Your assignment: Give the listing again in full, exactly as it appears.

Material to process:
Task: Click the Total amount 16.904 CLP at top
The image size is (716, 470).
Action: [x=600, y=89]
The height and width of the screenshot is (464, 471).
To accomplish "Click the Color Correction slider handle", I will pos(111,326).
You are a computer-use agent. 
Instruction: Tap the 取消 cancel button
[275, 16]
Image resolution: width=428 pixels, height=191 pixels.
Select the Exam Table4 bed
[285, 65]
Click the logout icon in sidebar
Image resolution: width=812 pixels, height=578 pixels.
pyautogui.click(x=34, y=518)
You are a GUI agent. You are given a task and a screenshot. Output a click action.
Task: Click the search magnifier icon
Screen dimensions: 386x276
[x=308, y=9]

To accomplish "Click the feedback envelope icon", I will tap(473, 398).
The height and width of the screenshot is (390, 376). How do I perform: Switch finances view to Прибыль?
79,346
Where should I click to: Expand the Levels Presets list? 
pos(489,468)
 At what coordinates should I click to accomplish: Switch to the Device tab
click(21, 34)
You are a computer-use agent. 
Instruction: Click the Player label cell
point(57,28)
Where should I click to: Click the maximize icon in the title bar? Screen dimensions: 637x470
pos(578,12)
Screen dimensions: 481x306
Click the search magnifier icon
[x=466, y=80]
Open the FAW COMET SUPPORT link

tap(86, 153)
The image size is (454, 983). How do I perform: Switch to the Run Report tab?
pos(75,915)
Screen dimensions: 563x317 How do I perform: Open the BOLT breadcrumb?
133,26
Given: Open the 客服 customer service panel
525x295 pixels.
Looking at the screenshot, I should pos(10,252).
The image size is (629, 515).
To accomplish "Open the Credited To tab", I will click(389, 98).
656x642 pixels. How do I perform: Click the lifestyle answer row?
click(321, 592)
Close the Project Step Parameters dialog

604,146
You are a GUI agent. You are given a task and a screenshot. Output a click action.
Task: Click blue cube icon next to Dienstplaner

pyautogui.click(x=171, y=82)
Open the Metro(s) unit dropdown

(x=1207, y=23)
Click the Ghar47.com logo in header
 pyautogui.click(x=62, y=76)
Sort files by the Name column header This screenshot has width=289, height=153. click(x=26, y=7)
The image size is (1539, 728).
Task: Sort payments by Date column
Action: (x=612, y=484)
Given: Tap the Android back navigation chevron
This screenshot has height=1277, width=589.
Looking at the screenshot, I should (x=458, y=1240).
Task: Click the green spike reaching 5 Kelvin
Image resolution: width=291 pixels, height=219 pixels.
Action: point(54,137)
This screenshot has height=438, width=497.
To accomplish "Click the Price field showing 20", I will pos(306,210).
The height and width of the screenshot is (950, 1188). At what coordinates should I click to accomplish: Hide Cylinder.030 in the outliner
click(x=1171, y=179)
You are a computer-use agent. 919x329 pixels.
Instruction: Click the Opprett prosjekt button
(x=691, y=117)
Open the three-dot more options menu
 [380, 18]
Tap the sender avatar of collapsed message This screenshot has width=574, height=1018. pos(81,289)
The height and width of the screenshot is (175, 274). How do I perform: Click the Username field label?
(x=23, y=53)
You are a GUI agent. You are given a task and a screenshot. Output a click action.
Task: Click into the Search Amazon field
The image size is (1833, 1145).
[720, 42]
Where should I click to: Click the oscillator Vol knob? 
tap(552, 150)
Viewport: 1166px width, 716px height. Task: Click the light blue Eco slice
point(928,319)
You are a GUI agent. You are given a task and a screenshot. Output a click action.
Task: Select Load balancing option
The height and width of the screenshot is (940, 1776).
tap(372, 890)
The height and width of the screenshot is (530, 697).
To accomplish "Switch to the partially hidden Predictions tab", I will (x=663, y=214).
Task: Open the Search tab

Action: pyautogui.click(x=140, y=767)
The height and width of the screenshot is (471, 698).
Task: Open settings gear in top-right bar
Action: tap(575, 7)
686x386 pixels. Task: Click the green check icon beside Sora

Finished exercise:
Task: Click the Total amount 16.904 CLP at top
The image size is (716, 470).
Action: [x=600, y=89]
The height and width of the screenshot is (464, 471).
To accomplish "Click the Color Correction slider handle", I will pos(111,326).
You are a computer-use agent. 
Instruction: Tap the 取消 cancel button
[275, 16]
Image resolution: width=428 pixels, height=191 pixels.
Select the Exam Table4 bed
[285, 65]
Click the logout icon in sidebar
Image resolution: width=812 pixels, height=578 pixels.
pyautogui.click(x=34, y=518)
You are a GUI agent. You are given a task and a screenshot. Output a click action.
Task: Click the search magnifier icon
Screen dimensions: 386x276
[x=308, y=9]

To accomplish "Click the feedback envelope icon", I will tap(473, 398).
The height and width of the screenshot is (390, 376). How do I perform: Switch finances view to Прибыль?
79,346
Where should I click to: Expand the Levels Presets list? 
pos(489,468)
 At what coordinates should I click to accomplish: Switch to the Device tab
click(21, 34)
You are a computer-use agent. 
Instruction: Click the Player label cell
point(57,28)
Where should I click to: Click the maximize icon in the title bar? Screen dimensions: 637x470
pos(578,12)
Screen dimensions: 481x306
Click the search magnifier icon
[x=466, y=80]
Open the FAW COMET SUPPORT link

tap(86, 153)
The image size is (454, 983). How do I perform: Switch to the Run Report tab?
pos(75,915)
Screen dimensions: 563x317 How do I perform: Open the BOLT breadcrumb?
133,26
Given: Open the 客服 customer service panel
525x295 pixels.
Looking at the screenshot, I should pos(10,252).
The image size is (629, 515).
To accomplish "Open the Credited To tab", I will click(389, 98).
656x642 pixels. How do I perform: Click the lifestyle answer row?
click(321, 592)
Close the Project Step Parameters dialog

604,146
You are a GUI agent. You are given a task and a screenshot. Output a click action.
Task: Click blue cube icon next to Dienstplaner

pyautogui.click(x=171, y=82)
Open the Metro(s) unit dropdown

(x=1207, y=23)
Click the Ghar47.com logo in header
 pyautogui.click(x=62, y=76)
Sort files by the Name column header This screenshot has width=289, height=153. click(x=26, y=7)
The image size is (1539, 728).
Task: Sort payments by Date column
Action: (x=612, y=484)
Given: Tap the Android back navigation chevron
This screenshot has height=1277, width=589.
Looking at the screenshot, I should (x=458, y=1240).
Task: Click the green spike reaching 5 Kelvin
Image resolution: width=291 pixels, height=219 pixels.
Action: point(54,137)
This screenshot has height=438, width=497.
To accomplish "Click the Price field showing 20", I will pos(306,210).
The height and width of the screenshot is (950, 1188). At what coordinates should I click to accomplish: Hide Cylinder.030 in the outliner
click(x=1171, y=179)
You are a computer-use agent. 919x329 pixels.
Instruction: Click the Opprett prosjekt button
(x=691, y=117)
Open the three-dot more options menu
 [380, 18]
Tap the sender avatar of collapsed message This screenshot has width=574, height=1018. pos(81,289)
The height and width of the screenshot is (175, 274). How do I perform: Click the Username field label?
(x=23, y=53)
You are a GUI agent. You are given a task and a screenshot. Output a click action.
Task: Click into the Search Amazon field
The image size is (1833, 1145).
[720, 42]
Where should I click to: Click the oscillator Vol knob? 
tap(552, 150)
Viewport: 1166px width, 716px height. Task: Click the light blue Eco slice
point(928,319)
You are a GUI agent. You are given a task and a screenshot. Output a click action.
Task: Select Load balancing option
The height and width of the screenshot is (940, 1776).
tap(372, 890)
The height and width of the screenshot is (530, 697).
To accomplish "Switch to the partially hidden Predictions tab", I will (x=663, y=214).
Task: Open the Search tab

Action: pyautogui.click(x=140, y=767)
The height and width of the screenshot is (471, 698).
Task: Open settings gear in top-right bar
Action: tap(575, 7)
686x386 pixels. Task: Click the green check icon beside Sora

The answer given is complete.